Data extracted from a collection:
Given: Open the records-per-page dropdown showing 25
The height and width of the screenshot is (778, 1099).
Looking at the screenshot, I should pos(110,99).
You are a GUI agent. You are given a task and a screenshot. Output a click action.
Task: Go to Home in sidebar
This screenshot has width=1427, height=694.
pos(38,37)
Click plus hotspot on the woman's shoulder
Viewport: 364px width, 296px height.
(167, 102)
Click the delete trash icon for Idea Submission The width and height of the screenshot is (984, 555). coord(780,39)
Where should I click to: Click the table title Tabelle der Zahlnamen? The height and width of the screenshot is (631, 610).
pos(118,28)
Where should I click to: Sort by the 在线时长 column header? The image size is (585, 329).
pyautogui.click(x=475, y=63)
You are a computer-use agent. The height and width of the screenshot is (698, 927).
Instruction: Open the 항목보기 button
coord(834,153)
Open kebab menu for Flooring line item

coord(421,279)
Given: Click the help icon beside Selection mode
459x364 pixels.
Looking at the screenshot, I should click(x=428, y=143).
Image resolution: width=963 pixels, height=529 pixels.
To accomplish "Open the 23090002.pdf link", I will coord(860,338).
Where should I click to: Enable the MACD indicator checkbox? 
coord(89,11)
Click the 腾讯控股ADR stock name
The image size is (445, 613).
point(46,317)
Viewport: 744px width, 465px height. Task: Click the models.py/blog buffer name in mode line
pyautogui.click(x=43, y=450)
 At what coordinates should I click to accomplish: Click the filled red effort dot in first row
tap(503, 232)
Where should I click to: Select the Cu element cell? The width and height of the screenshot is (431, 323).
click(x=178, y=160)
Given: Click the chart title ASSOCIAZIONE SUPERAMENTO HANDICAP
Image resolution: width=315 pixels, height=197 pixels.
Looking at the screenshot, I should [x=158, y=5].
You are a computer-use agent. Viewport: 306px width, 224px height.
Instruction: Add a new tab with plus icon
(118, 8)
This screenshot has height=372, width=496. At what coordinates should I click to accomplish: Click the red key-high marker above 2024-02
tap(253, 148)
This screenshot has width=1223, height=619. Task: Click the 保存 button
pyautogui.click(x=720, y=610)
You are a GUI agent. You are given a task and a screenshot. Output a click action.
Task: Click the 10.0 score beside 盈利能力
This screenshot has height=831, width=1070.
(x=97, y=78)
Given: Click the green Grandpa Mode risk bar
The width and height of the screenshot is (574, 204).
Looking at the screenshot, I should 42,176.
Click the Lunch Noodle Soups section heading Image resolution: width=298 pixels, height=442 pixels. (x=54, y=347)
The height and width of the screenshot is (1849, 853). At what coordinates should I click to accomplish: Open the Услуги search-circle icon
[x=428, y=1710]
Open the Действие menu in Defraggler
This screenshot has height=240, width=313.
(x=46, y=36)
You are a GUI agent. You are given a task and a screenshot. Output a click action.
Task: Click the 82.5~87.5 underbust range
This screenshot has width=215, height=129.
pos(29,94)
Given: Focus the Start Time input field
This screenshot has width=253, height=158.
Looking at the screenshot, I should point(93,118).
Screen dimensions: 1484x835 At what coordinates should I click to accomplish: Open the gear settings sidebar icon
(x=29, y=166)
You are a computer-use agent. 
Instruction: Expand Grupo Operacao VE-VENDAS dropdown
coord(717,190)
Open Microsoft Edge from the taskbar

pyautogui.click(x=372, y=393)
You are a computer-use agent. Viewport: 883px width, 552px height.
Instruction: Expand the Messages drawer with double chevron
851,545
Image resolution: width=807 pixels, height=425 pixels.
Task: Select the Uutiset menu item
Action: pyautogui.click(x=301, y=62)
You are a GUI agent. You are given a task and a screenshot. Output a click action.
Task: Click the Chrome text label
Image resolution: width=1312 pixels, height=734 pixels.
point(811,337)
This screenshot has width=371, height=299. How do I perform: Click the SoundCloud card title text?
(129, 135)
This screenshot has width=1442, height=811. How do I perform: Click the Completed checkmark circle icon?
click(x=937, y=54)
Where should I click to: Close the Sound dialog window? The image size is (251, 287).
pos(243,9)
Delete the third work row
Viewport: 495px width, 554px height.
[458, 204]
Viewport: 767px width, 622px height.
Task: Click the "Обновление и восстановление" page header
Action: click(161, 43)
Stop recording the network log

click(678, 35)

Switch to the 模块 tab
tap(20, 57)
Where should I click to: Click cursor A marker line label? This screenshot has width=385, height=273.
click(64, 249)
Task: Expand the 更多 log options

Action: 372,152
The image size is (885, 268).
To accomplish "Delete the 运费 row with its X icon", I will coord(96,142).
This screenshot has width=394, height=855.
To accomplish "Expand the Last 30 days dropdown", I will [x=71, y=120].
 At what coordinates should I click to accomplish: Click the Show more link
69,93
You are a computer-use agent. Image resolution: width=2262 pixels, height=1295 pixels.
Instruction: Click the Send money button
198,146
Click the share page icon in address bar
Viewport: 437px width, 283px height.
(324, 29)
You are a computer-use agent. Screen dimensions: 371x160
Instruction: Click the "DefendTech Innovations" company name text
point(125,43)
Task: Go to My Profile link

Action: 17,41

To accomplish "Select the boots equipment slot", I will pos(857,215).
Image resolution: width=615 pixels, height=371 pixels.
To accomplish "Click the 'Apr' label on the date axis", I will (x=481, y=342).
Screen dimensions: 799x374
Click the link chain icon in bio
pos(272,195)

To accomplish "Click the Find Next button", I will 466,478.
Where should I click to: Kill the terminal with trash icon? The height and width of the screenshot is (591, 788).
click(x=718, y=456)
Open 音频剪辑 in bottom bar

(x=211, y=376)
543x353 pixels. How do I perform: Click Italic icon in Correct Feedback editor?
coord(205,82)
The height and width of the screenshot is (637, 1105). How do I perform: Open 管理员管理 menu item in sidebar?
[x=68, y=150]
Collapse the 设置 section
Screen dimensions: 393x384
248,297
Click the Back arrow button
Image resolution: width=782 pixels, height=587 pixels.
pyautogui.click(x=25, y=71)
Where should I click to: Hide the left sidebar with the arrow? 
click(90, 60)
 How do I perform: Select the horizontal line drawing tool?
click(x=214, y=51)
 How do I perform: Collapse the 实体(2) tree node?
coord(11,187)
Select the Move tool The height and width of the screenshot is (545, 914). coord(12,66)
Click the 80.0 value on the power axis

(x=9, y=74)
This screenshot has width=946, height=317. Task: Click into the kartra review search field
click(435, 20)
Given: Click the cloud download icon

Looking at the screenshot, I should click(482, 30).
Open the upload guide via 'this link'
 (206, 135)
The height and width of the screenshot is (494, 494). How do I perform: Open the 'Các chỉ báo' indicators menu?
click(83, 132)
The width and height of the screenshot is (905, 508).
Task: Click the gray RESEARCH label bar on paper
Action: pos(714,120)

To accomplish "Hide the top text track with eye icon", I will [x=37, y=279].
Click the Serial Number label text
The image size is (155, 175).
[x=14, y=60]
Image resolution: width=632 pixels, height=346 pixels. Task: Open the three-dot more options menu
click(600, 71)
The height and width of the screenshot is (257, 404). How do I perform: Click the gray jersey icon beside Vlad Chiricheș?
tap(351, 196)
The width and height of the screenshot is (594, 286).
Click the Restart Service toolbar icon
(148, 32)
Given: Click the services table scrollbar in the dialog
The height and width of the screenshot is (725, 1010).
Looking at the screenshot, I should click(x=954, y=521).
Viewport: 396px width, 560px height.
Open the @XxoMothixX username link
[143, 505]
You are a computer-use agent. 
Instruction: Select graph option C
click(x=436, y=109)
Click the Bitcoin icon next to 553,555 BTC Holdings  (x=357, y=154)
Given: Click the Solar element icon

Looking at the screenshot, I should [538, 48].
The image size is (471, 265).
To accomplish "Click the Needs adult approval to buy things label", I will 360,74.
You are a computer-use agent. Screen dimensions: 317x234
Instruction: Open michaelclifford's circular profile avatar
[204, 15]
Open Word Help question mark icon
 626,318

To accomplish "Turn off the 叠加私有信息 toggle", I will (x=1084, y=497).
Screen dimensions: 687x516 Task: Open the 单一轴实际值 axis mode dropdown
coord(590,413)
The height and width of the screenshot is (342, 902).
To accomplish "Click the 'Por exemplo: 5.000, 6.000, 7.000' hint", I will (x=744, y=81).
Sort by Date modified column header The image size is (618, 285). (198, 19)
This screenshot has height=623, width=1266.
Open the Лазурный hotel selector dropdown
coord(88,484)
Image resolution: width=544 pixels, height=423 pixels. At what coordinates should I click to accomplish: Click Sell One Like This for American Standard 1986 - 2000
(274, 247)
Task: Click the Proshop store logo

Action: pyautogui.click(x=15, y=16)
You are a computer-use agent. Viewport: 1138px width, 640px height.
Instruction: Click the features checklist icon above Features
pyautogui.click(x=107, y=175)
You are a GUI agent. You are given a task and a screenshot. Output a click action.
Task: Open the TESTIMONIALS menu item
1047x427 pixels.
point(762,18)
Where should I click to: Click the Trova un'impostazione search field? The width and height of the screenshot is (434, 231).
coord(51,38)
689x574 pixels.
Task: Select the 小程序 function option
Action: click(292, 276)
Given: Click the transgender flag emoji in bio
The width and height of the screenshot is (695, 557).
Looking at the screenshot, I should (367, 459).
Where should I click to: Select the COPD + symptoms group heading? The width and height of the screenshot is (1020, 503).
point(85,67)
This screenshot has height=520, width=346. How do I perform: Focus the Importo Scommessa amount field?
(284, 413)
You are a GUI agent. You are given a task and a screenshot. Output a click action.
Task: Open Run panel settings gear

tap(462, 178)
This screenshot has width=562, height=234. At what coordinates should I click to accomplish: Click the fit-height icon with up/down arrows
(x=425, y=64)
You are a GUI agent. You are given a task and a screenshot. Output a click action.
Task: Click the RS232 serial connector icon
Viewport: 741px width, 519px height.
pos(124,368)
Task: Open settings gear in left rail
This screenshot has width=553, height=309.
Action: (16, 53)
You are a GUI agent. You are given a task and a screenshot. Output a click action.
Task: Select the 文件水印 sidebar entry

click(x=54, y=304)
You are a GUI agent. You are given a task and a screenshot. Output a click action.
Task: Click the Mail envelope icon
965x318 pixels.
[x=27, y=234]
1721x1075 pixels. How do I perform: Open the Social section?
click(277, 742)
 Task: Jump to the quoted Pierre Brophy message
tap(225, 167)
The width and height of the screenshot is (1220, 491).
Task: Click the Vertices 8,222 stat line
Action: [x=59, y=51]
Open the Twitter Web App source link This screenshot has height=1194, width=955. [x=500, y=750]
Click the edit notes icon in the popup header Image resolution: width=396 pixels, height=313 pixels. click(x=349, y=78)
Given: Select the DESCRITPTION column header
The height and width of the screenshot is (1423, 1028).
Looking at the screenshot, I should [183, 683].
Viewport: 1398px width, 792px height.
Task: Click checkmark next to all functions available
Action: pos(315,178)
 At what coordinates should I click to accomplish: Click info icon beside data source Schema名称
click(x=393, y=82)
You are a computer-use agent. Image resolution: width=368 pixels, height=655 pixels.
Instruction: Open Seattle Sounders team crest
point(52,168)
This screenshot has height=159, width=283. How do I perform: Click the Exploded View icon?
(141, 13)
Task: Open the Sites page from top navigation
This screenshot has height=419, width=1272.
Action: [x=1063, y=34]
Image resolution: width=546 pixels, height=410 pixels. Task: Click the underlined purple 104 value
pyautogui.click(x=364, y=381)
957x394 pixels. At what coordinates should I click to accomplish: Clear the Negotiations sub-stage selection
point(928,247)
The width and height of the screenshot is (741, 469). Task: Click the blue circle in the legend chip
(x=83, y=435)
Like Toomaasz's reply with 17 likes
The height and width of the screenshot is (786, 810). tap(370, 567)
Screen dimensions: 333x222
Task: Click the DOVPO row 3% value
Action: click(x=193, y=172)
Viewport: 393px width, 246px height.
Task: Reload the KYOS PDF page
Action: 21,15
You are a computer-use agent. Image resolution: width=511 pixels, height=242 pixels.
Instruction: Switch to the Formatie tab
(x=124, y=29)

## PROMPT
Include both ends. Return the line holding "Like Toomaasz's reply with 17 likes" and all lines after it in the records above, exactly as written.

## EXERCISE RESPONSE
Like Toomaasz's reply with 17 likes
The height and width of the screenshot is (786, 810). tap(370, 567)
Screen dimensions: 333x222
Task: Click the DOVPO row 3% value
Action: click(x=193, y=172)
Viewport: 393px width, 246px height.
Task: Reload the KYOS PDF page
Action: 21,15
You are a computer-use agent. Image resolution: width=511 pixels, height=242 pixels.
Instruction: Switch to the Formatie tab
(x=124, y=29)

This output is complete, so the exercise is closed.